You know that joke that if you put 1000 monkeys with 1000 typewriters in a room, then given enough time, you'd get "King Lear".

This piece: 12 monkeys, 45 minutes.

Wilhelm said...

If he absolutly needed a funny header

What's wrong with "Knock, knock" jokes?

See, I told you those nano-robots that can change structures on a molecular level are good! But do you listen? Nooooo.....

LOL..why you gotta put me on blast like that?

Anders said...

This piece: 12 monkeys, 45 minutes.

And we all know that you have to be french to think 12 Monkeys are any good...
:-)

Anders said...

Of which I found preciously little.

I think we can agree the he wrote about all the stuff he understood from the tour...

Seriously, as a piece on the cleanroom, and makes a relevant comparison with an operating room, which most people think is "super clean". It goes on a bit about NTNUs plans for building more clean rooms, that we have other rooms in Norway cleaner then Nanolab's, but not of that scale. A bit about dresscode in a cleanroom etc.
What it does not, however, is say say much about nano-technology. Except it's small; the footprint on the moon is as good picture as any, I would guess, but that's the only useful info about nanoVT (or is that nanoST in English?). ;-)

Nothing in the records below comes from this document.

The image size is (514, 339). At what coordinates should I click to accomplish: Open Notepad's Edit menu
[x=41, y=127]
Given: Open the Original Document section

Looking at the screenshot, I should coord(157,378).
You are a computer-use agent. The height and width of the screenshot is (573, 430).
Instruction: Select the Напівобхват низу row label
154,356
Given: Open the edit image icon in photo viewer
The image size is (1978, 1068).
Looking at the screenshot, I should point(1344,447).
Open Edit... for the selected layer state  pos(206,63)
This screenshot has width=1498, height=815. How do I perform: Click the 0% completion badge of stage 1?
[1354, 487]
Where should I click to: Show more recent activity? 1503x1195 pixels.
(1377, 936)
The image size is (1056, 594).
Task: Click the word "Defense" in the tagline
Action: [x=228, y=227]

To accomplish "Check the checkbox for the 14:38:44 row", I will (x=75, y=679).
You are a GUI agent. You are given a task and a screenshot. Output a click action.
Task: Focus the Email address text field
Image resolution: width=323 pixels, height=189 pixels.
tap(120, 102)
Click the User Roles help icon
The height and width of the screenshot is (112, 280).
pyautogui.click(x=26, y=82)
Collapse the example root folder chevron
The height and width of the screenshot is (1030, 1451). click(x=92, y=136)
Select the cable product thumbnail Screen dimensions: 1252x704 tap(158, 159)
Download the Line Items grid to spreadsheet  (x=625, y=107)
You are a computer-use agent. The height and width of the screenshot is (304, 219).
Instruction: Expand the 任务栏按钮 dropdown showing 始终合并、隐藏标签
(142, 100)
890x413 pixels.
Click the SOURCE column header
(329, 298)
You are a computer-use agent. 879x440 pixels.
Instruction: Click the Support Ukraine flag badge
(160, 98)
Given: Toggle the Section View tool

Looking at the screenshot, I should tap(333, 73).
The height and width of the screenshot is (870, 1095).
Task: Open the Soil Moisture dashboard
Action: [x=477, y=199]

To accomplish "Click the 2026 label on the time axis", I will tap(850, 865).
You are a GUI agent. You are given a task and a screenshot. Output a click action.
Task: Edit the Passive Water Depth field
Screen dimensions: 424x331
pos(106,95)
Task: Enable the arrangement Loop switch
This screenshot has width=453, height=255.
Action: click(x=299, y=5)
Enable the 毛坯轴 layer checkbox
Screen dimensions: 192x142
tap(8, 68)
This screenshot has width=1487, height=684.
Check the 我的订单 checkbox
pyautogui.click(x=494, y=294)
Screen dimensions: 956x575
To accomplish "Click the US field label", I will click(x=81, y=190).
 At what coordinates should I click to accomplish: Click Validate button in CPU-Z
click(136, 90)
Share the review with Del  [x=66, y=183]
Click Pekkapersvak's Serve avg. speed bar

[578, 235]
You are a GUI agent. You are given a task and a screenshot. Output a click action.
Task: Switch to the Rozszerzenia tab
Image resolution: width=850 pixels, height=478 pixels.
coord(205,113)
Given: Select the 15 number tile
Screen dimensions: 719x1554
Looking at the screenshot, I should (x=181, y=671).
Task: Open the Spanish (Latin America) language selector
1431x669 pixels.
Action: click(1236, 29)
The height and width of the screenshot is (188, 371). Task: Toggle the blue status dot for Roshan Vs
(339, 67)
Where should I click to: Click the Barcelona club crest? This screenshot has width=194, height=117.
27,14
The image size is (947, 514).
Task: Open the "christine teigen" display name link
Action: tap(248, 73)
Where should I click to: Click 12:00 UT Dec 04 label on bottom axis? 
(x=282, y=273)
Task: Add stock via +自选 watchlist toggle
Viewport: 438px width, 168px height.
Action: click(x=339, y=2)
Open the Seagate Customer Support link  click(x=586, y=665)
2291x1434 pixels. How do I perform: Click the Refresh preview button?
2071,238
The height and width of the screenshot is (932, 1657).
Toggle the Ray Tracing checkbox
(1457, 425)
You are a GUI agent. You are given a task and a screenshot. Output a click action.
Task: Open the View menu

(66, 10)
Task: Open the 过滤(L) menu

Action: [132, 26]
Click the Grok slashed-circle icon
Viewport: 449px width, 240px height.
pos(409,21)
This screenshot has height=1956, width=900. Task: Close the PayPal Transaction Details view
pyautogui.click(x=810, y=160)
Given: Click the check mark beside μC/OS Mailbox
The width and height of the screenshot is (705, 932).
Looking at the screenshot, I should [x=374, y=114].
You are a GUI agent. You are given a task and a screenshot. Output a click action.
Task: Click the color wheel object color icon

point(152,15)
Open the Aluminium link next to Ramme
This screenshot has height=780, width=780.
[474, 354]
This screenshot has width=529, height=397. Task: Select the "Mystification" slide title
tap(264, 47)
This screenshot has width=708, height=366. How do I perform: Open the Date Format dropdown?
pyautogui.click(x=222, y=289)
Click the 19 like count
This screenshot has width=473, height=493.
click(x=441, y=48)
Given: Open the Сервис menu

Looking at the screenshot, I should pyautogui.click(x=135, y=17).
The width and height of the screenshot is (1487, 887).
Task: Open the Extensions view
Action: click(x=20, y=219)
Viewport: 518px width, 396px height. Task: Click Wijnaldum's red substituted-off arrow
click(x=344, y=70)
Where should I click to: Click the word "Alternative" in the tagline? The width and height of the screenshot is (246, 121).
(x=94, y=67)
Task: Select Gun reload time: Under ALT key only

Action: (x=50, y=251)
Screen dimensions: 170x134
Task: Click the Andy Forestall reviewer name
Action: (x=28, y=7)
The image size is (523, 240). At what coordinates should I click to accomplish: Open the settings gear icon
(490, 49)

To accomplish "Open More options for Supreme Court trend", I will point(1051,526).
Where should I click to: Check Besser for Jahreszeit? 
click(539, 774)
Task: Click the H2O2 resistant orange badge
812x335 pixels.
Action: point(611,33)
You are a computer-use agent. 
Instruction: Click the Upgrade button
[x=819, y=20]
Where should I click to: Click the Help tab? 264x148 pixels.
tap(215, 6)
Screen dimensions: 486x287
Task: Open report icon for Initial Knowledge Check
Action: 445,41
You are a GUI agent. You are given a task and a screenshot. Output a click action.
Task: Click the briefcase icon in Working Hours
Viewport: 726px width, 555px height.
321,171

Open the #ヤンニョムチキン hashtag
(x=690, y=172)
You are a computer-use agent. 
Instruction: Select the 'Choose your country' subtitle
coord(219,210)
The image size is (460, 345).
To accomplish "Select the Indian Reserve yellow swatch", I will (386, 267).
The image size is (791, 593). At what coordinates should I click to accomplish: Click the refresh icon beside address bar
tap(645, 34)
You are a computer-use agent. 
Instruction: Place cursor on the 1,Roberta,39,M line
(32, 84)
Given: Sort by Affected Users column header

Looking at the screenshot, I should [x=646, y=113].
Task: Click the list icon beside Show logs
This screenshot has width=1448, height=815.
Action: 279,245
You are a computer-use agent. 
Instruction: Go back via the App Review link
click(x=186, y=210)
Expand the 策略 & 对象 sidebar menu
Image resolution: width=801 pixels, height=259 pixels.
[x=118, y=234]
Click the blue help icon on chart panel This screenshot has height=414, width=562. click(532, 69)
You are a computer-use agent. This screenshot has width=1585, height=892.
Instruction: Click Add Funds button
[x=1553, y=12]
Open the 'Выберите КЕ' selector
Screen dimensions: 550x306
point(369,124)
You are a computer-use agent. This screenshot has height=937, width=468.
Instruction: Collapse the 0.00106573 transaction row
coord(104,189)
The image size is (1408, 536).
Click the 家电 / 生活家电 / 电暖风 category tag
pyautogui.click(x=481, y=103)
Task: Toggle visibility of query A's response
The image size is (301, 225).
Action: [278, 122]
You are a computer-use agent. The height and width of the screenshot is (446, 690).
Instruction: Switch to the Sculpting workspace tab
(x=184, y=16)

As I said, it is a acceptable feature on the clean room, but the header just completly ruins it. Not much content on nanoTech, though.

Wilhelm said...

And we all know that you have to be french to think 12 Monkeys are any good...

I see you caught my not-so-subtle diss

As I said, it is a acceptable feature on the clean room, but the header just completly ruins it. Not much content on nanoTech, though.

The "Conclusion" section would have read: "It's cool and important to have super-clean rooms because for whatever reason they're necessary for nanotechnology, which is cool for reasons I don't understand and might provide important technology on an undefined but prolonged timescale"

The "Abstract" would've been: "Don't fart in clean rooms because then they wouldn't be clean anymore and that would make it harder to fabricate my personal jetpack some time in the future although I don't know why"

Anders said...

LOL
You should have considered a carreer in journalism...
;-)

Wilhelm said...

..you mean in Dagbladet, or in a real paper?